Menguji kuesioner pada 10-30 responden representatif untuk mengidentifikasi ambiguitas, bias budaya, atau masalah teknis. Contoh: istilah “penghasilan” bisa diartikan berbeda oleh petani vs karyawan kantor.

Tahap 3
🚀 Eksekusi Pengumpulan Data

Melaksanakan survei dengan protokol standar, monitoring kualitas berkala, dan menangani kendala real-time (penolakan responden, cuaca).

Tahap 4
✅ Quality Control

Validasi data real-time, identifikasi pola missing data, penanganan outlier, dan dokumentasi keputusan dalam logbook fieldwork.

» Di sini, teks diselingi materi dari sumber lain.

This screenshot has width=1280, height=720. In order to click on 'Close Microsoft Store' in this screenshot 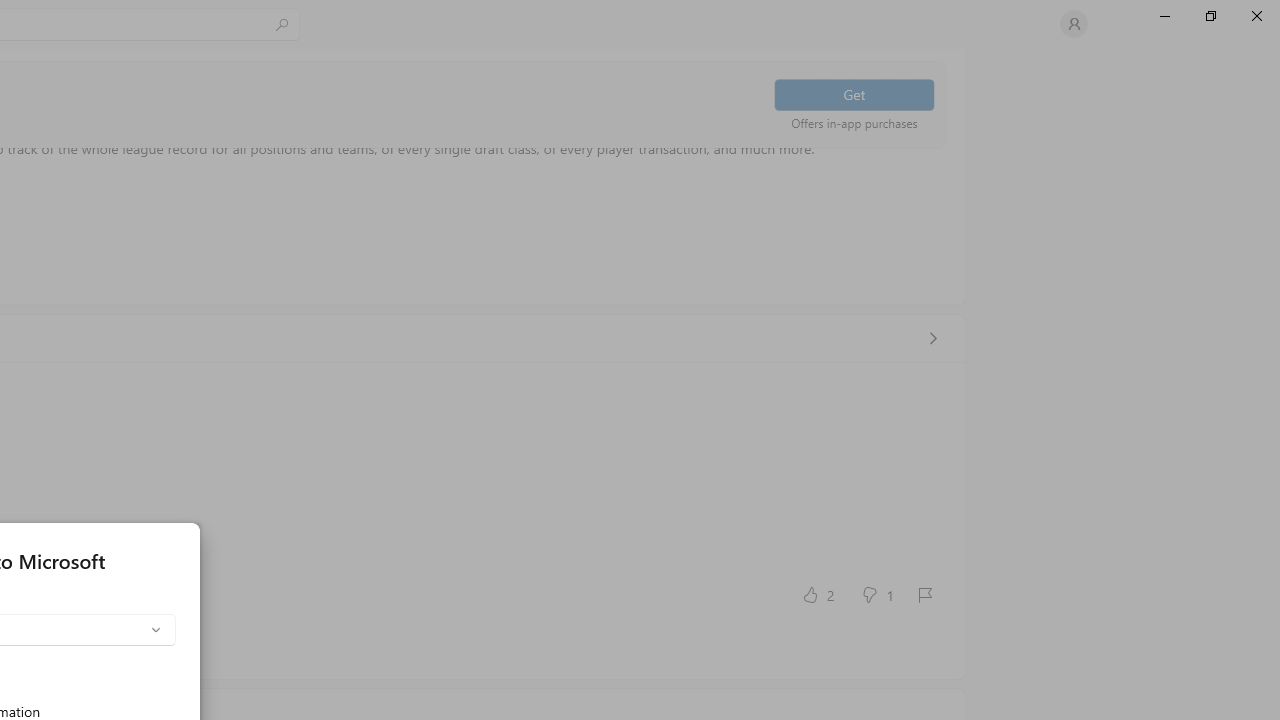, I will do `click(1255, 15)`.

🇮🇩 Studi Kasus: Survei Literasi Digital Kominfo
Tim peneliti melakukan pre-test di 3 provinsi: DKI Jakarta (urban), Jawa Tengah (semi-urban), dan Papua (rural). Temuan: pertanyaan tentang “media sosial” tidak dipahami sama oleh responden Papua yang lebih familiar dengan WhatsApp saja. Instrumen direvisi dengan menambahkan contoh platform lokal sebelum survei nasional dilaksanakan.
💡 Pro Tip: Buat “Fieldwork Log” digital yang bisa diakses tim secara real-time. Catat setiap kendala, solusi, dan pembelajaran. Log ini sangat berharga untuk training enumerator baru dan antisipasi masalah di lokasi berikutnya.
2️⃣ Teknik Pengumpulan Data Kuantitatif

Pemilihan teknik pengumpulan data harus disesuaikan dengan tujuan riset, karakteristik populasi, dan konteks sosio-kultural Indonesia.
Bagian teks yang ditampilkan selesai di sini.